Required work:
Edit the records so that every "How do I perform" reads "How can I carry out", and keep all other text identical.
────────────────────
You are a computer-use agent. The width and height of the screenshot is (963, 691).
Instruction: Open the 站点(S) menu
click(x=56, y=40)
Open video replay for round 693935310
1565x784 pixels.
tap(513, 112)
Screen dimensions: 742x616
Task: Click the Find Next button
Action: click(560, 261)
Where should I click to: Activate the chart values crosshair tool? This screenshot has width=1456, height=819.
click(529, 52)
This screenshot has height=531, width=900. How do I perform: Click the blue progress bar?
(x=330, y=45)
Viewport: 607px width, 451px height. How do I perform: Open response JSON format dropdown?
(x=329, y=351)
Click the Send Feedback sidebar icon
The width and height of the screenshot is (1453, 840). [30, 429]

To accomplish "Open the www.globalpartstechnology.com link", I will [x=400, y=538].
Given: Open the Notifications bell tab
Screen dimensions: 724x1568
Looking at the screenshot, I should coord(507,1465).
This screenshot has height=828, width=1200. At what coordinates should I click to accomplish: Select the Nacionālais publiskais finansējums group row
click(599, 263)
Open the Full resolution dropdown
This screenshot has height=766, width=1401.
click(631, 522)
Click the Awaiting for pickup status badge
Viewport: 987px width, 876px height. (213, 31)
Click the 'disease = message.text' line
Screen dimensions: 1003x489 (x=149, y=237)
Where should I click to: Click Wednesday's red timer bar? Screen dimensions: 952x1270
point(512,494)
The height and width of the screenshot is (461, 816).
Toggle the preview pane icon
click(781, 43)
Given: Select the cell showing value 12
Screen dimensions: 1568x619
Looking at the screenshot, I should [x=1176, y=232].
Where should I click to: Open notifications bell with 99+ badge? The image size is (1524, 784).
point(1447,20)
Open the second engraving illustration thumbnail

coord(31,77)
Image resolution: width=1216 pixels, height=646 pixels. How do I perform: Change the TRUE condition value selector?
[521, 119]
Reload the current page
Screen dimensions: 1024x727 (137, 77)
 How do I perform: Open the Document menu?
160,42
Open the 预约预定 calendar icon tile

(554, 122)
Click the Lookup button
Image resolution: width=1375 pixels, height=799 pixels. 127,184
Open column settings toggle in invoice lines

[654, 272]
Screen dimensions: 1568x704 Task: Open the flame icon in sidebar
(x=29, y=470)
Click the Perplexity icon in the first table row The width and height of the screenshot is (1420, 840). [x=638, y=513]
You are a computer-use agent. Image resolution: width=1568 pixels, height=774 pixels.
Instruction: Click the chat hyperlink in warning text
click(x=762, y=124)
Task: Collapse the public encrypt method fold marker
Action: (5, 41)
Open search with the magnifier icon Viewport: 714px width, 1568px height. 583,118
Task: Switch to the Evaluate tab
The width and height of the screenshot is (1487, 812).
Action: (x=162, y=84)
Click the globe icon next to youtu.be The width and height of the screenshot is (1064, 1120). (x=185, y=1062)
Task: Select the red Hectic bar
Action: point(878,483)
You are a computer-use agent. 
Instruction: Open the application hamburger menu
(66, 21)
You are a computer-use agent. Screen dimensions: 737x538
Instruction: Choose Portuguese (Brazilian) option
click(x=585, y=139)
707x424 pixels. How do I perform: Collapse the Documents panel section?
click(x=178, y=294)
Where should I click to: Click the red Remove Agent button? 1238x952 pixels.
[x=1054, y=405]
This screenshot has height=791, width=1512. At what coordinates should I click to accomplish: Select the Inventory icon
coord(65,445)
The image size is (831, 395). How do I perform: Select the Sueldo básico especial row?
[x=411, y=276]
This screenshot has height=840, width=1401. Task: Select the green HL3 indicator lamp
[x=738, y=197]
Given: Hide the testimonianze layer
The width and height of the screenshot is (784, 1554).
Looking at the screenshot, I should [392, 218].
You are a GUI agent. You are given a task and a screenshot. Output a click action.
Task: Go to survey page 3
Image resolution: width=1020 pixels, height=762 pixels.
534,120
────────────────────
Exercise answer:
You are a computer-use agent. The width and height of the screenshot is (963, 691).
Instruction: Open the 站点(S) menu
click(x=56, y=40)
Open video replay for round 693935310
1565x784 pixels.
tap(513, 112)
Screen dimensions: 742x616
Task: Click the Find Next button
Action: click(560, 261)
Where should I click to: Activate the chart values crosshair tool? This screenshot has width=1456, height=819.
click(529, 52)
This screenshot has height=531, width=900. How can I carry out: Click the blue progress bar?
(x=330, y=45)
Viewport: 607px width, 451px height. How can I carry out: Open response JSON format dropdown?
(x=329, y=351)
Click the Send Feedback sidebar icon
The width and height of the screenshot is (1453, 840). [30, 429]

To accomplish "Open the www.globalpartstechnology.com link", I will [x=400, y=538].
Given: Open the Notifications bell tab
Screen dimensions: 724x1568
Looking at the screenshot, I should coord(507,1465).
This screenshot has height=828, width=1200. At what coordinates should I click to accomplish: Select the Nacionālais publiskais finansējums group row
click(599, 263)
Open the Full resolution dropdown
This screenshot has height=766, width=1401.
click(631, 522)
Click the Awaiting for pickup status badge
Viewport: 987px width, 876px height. (213, 31)
Click the 'disease = message.text' line
Screen dimensions: 1003x489 (x=149, y=237)
Where should I click to: Click Wednesday's red timer bar? Screen dimensions: 952x1270
point(512,494)
The height and width of the screenshot is (461, 816).
Toggle the preview pane icon
click(781, 43)
Given: Select the cell showing value 12
Screen dimensions: 1568x619
Looking at the screenshot, I should [x=1176, y=232].
Where should I click to: Open notifications bell with 99+ badge? The image size is (1524, 784).
point(1447,20)
Open the second engraving illustration thumbnail

coord(31,77)
Image resolution: width=1216 pixels, height=646 pixels. How can I carry out: Change the TRUE condition value selector?
[521, 119]
Reload the current page
Screen dimensions: 1024x727 (137, 77)
 How can I carry out: Open the Document menu?
160,42
Open the 预约预定 calendar icon tile

(554, 122)
Click the Lookup button
Image resolution: width=1375 pixels, height=799 pixels. 127,184
Open column settings toggle in invoice lines

[654, 272]
Screen dimensions: 1568x704 Task: Open the flame icon in sidebar
(x=29, y=470)
Click the Perplexity icon in the first table row The width and height of the screenshot is (1420, 840). [x=638, y=513]
You are a computer-use agent. Image resolution: width=1568 pixels, height=774 pixels.
Instruction: Click the chat hyperlink in warning text
click(x=762, y=124)
Task: Collapse the public encrypt method fold marker
Action: (5, 41)
Open search with the magnifier icon Viewport: 714px width, 1568px height. 583,118
Task: Switch to the Evaluate tab
The width and height of the screenshot is (1487, 812).
Action: (x=162, y=84)
Click the globe icon next to youtu.be The width and height of the screenshot is (1064, 1120). (x=185, y=1062)
Task: Select the red Hectic bar
Action: point(878,483)
You are a computer-use agent. 
Instruction: Open the application hamburger menu
(66, 21)
You are a computer-use agent. Screen dimensions: 737x538
Instruction: Choose Portuguese (Brazilian) option
click(x=585, y=139)
707x424 pixels. How can I carry out: Collapse the Documents panel section?
click(x=178, y=294)
Where should I click to: Click the red Remove Agent button? 1238x952 pixels.
[x=1054, y=405]
This screenshot has height=791, width=1512. At what coordinates should I click to accomplish: Select the Inventory icon
coord(65,445)
The image size is (831, 395). How can I carry out: Select the Sueldo básico especial row?
[x=411, y=276]
This screenshot has height=840, width=1401. Task: Select the green HL3 indicator lamp
[x=738, y=197]
Given: Hide the testimonianze layer
The width and height of the screenshot is (784, 1554).
Looking at the screenshot, I should [392, 218].
You are a GUI agent. You are given a task and a screenshot. Output a click action.
Task: Go to survey page 3
Image resolution: width=1020 pixels, height=762 pixels.
534,120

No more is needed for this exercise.